One of the reasons we used him was the close proximity for parts and repairs if we couldn't fix it. I'm pretty sure he manufactures the jacks we used also. They came in two pieces that you could take apart for packing around through the brush. I have skidded on an acme and didn't are for it at all. Worse possible situation while supported was if you broke a choker or the mainline and managed to flip the carriage over the skyline when you were below the jack.


----------



## OlympicYJ (Jan 27, 2013)

Yea I wanna say this one was around like 4000 somethin feet total. Forest circus acess issues....

Man that's alot for the little guy! How much mainline and haulback does it hold?
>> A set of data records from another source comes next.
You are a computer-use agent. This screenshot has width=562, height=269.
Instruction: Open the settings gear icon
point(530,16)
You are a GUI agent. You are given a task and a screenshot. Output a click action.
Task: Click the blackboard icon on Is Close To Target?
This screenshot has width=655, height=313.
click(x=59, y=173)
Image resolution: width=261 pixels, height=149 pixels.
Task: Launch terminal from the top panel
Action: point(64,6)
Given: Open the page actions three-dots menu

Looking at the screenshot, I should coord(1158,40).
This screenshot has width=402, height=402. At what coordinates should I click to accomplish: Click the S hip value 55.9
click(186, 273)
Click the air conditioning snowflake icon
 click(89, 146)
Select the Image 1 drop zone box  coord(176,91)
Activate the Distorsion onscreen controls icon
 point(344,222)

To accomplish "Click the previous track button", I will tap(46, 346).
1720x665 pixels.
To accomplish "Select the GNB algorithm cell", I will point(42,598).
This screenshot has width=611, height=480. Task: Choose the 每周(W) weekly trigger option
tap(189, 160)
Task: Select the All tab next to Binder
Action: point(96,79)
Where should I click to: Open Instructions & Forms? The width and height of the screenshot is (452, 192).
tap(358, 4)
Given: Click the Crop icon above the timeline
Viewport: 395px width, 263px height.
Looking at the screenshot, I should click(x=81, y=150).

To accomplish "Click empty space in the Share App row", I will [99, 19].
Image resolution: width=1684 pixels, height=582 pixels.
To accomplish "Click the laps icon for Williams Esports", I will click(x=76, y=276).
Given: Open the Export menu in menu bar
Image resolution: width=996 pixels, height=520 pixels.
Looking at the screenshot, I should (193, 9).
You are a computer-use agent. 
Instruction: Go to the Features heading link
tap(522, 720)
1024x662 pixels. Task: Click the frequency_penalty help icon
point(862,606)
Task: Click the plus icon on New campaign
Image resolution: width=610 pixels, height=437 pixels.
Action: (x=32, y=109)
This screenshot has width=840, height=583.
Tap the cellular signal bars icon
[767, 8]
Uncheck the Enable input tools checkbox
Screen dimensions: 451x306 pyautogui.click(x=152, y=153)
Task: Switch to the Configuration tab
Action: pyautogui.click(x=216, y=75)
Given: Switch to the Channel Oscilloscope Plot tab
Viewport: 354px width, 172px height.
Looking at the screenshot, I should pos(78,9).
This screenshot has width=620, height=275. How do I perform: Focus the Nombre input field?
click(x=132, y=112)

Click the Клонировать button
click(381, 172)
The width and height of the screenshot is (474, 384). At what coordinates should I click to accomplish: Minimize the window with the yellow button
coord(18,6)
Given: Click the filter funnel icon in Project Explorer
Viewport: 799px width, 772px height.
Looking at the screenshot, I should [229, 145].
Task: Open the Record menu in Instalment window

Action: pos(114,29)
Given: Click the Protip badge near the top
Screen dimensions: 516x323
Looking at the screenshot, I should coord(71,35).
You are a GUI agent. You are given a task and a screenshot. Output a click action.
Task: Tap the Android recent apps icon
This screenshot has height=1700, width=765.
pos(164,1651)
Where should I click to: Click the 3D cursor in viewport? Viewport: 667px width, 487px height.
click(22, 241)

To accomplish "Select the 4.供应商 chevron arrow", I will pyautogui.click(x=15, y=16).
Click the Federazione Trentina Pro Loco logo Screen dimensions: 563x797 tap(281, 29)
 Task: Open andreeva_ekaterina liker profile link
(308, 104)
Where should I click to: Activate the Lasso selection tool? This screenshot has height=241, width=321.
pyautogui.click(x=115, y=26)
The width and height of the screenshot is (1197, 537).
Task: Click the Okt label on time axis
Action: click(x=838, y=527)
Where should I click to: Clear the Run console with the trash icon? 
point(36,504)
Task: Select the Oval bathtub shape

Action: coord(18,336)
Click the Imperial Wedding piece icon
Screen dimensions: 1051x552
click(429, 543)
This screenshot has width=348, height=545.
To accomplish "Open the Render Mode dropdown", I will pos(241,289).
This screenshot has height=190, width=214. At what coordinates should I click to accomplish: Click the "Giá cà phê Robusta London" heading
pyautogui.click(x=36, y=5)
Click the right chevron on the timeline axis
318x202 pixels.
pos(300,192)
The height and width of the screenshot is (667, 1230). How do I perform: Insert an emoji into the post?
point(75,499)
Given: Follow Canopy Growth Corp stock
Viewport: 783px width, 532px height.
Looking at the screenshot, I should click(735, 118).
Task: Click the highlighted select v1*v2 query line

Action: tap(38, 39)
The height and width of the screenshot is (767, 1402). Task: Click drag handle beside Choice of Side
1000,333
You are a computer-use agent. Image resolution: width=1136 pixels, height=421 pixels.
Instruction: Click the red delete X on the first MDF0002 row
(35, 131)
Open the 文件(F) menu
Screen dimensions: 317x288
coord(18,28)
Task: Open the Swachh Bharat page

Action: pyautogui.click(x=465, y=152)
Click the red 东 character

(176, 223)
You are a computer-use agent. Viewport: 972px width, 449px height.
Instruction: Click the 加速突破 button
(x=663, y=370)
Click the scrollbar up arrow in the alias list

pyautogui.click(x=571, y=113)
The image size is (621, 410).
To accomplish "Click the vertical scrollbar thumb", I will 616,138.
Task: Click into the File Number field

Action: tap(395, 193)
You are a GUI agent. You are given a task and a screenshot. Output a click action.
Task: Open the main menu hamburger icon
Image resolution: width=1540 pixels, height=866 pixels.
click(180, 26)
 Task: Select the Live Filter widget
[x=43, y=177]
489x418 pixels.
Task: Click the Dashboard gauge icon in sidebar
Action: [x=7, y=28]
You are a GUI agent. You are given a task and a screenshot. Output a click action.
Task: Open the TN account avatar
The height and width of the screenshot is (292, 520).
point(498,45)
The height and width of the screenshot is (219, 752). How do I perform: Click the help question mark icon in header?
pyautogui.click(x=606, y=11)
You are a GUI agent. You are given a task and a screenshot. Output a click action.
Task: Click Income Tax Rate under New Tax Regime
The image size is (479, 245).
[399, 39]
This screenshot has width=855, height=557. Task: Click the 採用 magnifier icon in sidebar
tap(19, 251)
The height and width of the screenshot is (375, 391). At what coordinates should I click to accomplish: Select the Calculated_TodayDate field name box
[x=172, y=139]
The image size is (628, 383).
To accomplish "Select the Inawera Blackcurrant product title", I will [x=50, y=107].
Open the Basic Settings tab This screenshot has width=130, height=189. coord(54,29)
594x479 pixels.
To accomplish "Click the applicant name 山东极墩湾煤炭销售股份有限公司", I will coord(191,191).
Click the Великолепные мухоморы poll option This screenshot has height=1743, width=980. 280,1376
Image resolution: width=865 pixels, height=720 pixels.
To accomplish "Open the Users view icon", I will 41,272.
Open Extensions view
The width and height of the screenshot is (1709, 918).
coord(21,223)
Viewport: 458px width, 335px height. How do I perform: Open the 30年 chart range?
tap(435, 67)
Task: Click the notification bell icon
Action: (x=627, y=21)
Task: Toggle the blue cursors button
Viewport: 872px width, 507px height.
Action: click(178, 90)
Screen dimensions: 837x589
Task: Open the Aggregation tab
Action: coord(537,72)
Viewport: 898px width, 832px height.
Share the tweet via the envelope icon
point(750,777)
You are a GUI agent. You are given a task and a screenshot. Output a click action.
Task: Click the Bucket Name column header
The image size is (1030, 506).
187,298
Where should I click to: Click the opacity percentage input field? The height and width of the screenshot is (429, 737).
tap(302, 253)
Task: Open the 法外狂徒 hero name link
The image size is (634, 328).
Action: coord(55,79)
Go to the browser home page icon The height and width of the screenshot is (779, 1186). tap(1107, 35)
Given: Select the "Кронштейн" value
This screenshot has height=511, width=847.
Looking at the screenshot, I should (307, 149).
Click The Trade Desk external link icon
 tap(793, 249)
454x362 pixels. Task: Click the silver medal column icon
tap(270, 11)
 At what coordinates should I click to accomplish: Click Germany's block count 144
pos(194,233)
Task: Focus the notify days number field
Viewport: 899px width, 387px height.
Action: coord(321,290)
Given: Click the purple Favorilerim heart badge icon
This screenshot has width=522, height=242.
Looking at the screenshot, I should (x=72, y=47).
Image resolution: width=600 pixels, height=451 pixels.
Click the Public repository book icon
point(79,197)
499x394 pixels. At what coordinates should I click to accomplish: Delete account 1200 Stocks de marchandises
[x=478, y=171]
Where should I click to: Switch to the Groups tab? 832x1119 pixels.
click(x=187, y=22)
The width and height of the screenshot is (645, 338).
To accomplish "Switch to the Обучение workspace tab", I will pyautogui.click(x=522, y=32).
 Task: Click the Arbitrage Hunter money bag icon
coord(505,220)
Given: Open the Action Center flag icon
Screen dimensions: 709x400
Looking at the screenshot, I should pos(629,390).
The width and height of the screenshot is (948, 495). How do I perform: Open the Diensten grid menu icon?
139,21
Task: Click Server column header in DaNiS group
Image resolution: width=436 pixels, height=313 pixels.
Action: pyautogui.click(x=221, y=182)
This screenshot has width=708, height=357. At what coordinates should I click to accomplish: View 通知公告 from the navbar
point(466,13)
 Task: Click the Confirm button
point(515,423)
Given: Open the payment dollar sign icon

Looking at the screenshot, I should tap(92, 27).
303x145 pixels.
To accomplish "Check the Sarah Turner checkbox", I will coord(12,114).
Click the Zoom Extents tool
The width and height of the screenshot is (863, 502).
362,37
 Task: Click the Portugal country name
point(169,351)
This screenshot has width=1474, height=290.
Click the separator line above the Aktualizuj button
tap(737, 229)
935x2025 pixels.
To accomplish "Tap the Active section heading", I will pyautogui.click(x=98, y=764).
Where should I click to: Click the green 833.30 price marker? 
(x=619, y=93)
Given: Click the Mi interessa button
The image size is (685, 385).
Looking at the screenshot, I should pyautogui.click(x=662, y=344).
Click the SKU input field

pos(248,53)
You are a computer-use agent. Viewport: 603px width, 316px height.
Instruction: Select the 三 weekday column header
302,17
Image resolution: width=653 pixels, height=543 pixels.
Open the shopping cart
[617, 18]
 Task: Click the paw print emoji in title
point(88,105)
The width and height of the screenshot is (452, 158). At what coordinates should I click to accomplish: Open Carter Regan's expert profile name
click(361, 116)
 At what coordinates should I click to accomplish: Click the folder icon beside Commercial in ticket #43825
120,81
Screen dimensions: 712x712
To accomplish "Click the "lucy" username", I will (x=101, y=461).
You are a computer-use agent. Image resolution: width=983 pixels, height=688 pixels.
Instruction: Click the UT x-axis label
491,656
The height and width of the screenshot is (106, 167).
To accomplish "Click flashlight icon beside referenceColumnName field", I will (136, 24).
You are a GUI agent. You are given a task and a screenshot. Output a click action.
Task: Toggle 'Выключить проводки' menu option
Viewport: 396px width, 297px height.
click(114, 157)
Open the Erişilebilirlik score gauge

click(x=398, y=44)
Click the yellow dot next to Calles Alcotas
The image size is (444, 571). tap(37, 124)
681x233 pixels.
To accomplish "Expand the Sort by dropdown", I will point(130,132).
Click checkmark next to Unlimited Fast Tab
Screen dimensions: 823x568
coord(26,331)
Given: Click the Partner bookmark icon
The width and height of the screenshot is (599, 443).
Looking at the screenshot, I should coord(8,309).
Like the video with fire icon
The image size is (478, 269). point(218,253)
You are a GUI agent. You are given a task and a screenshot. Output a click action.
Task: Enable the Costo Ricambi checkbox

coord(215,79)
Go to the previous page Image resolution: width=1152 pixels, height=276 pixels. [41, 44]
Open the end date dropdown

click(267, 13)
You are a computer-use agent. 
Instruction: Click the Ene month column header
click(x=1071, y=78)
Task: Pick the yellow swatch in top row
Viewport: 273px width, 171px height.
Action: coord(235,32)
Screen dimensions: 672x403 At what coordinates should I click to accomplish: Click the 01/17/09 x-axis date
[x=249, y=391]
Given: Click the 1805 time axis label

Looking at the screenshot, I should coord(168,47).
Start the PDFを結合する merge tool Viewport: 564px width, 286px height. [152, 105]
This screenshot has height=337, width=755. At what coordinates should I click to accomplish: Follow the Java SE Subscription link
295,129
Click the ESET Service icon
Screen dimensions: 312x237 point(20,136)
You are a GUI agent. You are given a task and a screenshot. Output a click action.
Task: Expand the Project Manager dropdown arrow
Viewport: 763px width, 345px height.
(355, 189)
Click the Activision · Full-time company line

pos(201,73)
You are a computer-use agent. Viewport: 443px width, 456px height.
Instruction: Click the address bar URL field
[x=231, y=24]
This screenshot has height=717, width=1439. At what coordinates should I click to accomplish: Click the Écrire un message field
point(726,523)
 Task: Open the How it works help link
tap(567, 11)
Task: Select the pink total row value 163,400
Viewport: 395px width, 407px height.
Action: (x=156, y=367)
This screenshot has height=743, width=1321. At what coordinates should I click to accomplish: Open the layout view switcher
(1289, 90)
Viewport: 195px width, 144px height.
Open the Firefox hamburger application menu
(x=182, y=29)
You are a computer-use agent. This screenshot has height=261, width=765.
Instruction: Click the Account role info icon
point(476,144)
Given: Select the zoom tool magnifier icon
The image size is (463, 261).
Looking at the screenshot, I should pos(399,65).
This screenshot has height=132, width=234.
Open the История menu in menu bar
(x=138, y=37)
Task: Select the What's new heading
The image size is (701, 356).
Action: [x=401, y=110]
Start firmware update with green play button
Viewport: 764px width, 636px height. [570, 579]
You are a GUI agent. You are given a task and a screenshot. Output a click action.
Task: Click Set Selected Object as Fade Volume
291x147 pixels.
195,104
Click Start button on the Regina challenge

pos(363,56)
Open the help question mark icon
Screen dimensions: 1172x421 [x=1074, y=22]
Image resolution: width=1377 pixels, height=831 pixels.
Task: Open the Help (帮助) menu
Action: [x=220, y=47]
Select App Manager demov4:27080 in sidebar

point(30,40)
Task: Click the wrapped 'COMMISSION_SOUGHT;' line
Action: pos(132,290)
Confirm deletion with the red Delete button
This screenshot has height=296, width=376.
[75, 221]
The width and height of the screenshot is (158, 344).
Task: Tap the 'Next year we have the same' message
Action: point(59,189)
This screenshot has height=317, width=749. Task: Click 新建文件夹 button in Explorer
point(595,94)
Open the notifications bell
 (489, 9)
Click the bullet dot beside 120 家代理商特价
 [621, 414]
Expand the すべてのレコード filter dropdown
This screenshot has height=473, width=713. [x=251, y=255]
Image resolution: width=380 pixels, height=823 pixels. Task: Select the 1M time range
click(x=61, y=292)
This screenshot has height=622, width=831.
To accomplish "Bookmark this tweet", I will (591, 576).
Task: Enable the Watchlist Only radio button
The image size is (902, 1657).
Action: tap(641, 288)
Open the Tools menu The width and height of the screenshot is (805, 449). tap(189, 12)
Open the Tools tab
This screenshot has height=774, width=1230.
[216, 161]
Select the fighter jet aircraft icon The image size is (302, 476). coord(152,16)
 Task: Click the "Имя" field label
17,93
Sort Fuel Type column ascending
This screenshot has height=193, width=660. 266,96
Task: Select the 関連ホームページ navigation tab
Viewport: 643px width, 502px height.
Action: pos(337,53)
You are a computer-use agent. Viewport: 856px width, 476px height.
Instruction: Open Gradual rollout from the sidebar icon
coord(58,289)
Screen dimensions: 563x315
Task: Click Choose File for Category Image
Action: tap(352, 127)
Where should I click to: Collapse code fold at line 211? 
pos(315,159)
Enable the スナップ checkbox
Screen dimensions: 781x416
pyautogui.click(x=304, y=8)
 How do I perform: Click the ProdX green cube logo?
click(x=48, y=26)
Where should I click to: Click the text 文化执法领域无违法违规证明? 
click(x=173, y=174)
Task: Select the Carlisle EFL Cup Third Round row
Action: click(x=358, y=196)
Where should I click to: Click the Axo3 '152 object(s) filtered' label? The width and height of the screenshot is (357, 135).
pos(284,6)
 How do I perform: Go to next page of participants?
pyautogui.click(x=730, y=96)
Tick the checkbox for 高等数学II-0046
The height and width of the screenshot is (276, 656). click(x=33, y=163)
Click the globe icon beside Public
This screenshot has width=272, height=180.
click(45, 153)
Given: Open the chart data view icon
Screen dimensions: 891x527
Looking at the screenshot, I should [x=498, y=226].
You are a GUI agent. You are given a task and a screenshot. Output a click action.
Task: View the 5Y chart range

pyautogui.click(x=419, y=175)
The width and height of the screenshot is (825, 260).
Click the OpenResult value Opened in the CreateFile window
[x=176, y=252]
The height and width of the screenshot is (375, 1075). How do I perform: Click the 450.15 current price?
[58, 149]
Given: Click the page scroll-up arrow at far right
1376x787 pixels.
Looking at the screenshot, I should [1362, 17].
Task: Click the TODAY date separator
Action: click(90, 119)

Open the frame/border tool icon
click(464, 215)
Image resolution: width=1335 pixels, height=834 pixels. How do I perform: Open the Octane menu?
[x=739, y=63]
Well off to the woods for a drive with the gf. It's her birthday so gotta do somethin lol


----------



## slowp (Jan 27, 2013)

I was not there when the yarder engineer spaced out and the carriage sailed over the jack and off into the woods. I was glad I was not there.


----------



## paccity (Jan 28, 2013)




----------



## paccity (Jan 28, 2013)




----------



## paccity (Jan 28, 2013)




----------



## paccity (Jan 28, 2013)




----------



## NORMZILLA44 (Feb 17, 2013)

Nice pictures. Some of that real steep unforgiving stuff looks like this country around me. I don't really have to many good shots to show the steep, and deepness, but I will get some. Ive run Boars through this country for many years. There's still spots that will make you shart yourself. I used to be in a hunting club fish rock road, mendocino county, and run near the manchester country up there. It's in high climbers and timber fallers, they said mountain view road area was some of the worst, the fallers had to repel down with climbing gear to buck logs, of trees they fell. I have run much of that country too, not logging but hunting. And when you running dogs, and running to them when they have a nasty boar. You end up in some hairy places, and end up running off, and down stuff like that. If you try and stop or slow down it's all over.


----------